━━━━━ DATASET EXTRACT ━━━━━

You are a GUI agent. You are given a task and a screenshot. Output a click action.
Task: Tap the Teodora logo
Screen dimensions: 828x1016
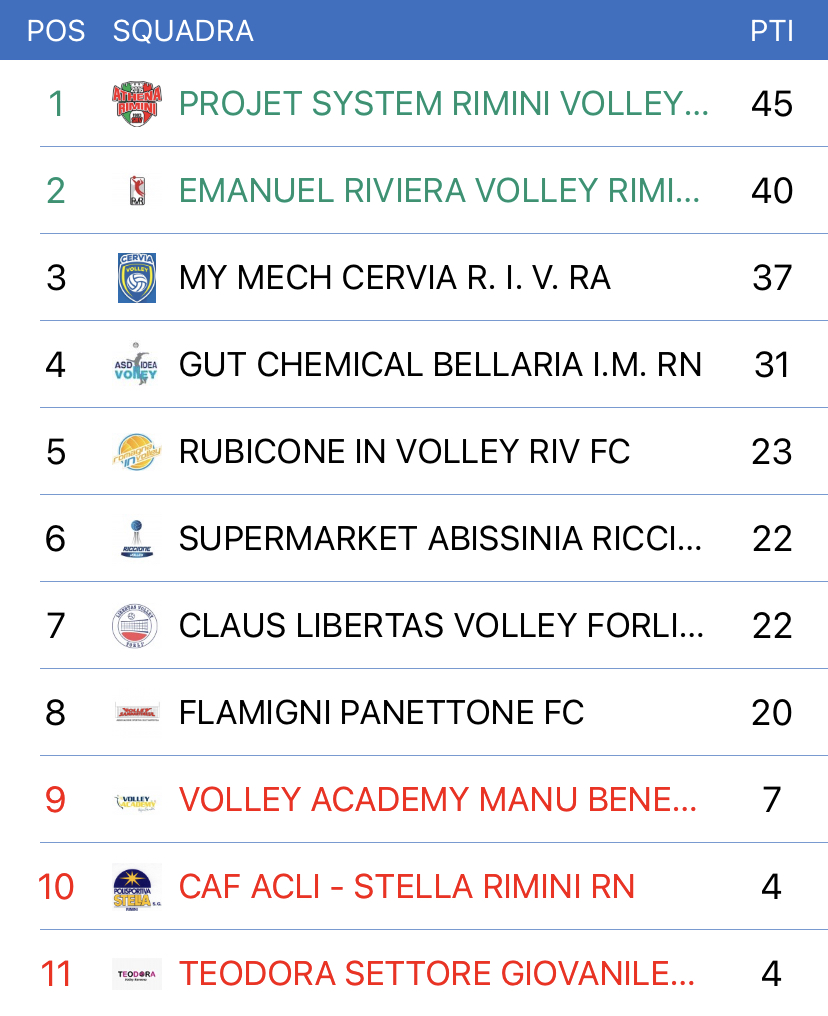coord(137,974)
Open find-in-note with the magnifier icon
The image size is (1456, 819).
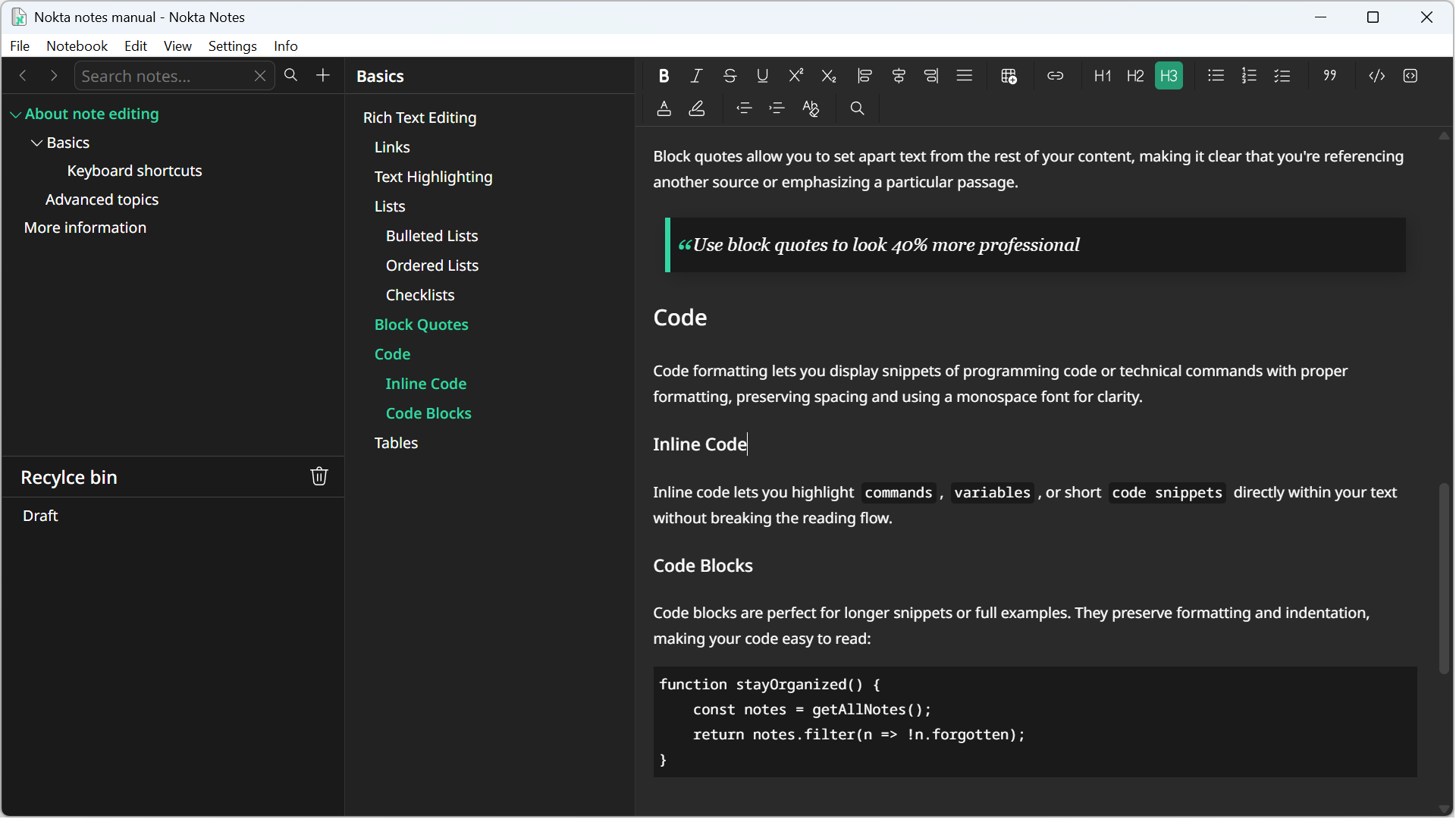[x=858, y=108]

━━━━━

> _EXERCISE TASK_: Rewrite the records with "magnifier icon" renamed to "search icon" and everything else unchanged. Leave the pictures out.

> _SOLVED PROBLEM_:
You are a GUI agent. You are given a task and a screenshot. Output a click action.
Task: Tap the Teodora logo
Screen dimensions: 828x1016
coord(137,974)
Open find-in-note with the search icon
The image size is (1456, 819).
[x=858, y=108]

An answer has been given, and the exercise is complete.